PROBLEM TO WORK ON
Output exactly, please, the lines of the records below from the one containing "KSK (569, 167)" through the final line.

DATA

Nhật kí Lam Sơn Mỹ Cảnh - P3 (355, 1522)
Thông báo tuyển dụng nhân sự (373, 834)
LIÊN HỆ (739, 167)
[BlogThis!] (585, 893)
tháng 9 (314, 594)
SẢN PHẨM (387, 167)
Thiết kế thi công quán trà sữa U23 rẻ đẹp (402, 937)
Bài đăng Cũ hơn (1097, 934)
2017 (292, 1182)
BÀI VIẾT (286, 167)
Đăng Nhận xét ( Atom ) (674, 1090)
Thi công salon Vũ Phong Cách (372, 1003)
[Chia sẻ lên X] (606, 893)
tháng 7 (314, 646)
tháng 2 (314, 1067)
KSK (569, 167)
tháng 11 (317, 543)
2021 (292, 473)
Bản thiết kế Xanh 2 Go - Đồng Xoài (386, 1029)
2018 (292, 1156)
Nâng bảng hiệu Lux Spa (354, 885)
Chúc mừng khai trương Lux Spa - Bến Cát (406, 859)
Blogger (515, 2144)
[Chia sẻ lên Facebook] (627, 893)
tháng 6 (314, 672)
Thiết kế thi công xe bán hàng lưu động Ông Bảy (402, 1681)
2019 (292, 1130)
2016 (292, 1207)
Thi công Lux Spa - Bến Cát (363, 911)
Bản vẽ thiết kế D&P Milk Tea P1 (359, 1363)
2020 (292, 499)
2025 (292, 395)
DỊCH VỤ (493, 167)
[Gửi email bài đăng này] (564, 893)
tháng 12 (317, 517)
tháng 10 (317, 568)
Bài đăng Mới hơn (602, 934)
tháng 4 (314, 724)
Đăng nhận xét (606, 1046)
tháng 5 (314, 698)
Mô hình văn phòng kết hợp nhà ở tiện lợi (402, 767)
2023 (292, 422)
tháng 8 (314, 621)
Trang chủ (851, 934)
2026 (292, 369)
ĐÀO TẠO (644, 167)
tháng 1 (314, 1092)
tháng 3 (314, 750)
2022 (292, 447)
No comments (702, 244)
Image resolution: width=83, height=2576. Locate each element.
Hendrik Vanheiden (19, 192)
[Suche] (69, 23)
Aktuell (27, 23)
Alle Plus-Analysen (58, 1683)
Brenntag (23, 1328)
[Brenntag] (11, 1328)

YOUR RESPONSE
KSK (569, 167)
tháng 11 (317, 543)
2021 (292, 473)
Bản thiết kế Xanh 2 Go - Đồng Xoài (386, 1029)
2018 (292, 1156)
Nâng bảng hiệu Lux Spa (354, 885)
Chúc mừng khai trương Lux Spa - Bến Cát (406, 859)
Blogger (515, 2144)
[Chia sẻ lên Facebook] (627, 893)
tháng 6 (314, 672)
Thiết kế thi công xe bán hàng lưu động Ông Bảy (402, 1681)
2019 (292, 1130)
2016 (292, 1207)
Thi công Lux Spa - Bến Cát (363, 911)
Bản vẽ thiết kế D&P Milk Tea P1 (359, 1363)
2020 (292, 499)
2025 (292, 395)
DỊCH VỤ (493, 167)
[Gửi email bài đăng này] (564, 893)
tháng 12 (317, 517)
tháng 10 (317, 568)
Bài đăng Mới hơn (602, 934)
tháng 4 (314, 724)
Đăng nhận xét (606, 1046)
tháng 5 (314, 698)
Mô hình văn phòng kết hợp nhà ở tiện lợi (402, 767)
2023 (292, 422)
tháng 8 (314, 621)
Trang chủ (851, 934)
2026 (292, 369)
ĐÀO TẠO (644, 167)
tháng 1 (314, 1092)
tháng 3 (314, 750)
2022 (292, 447)
No comments (702, 244)
Image resolution: width=83, height=2576. Locate each element.
Hendrik Vanheiden (19, 192)
[Suche] (69, 23)
Aktuell (27, 23)
Alle Plus-Analysen (58, 1683)
Brenntag (23, 1328)
[Brenntag] (11, 1328)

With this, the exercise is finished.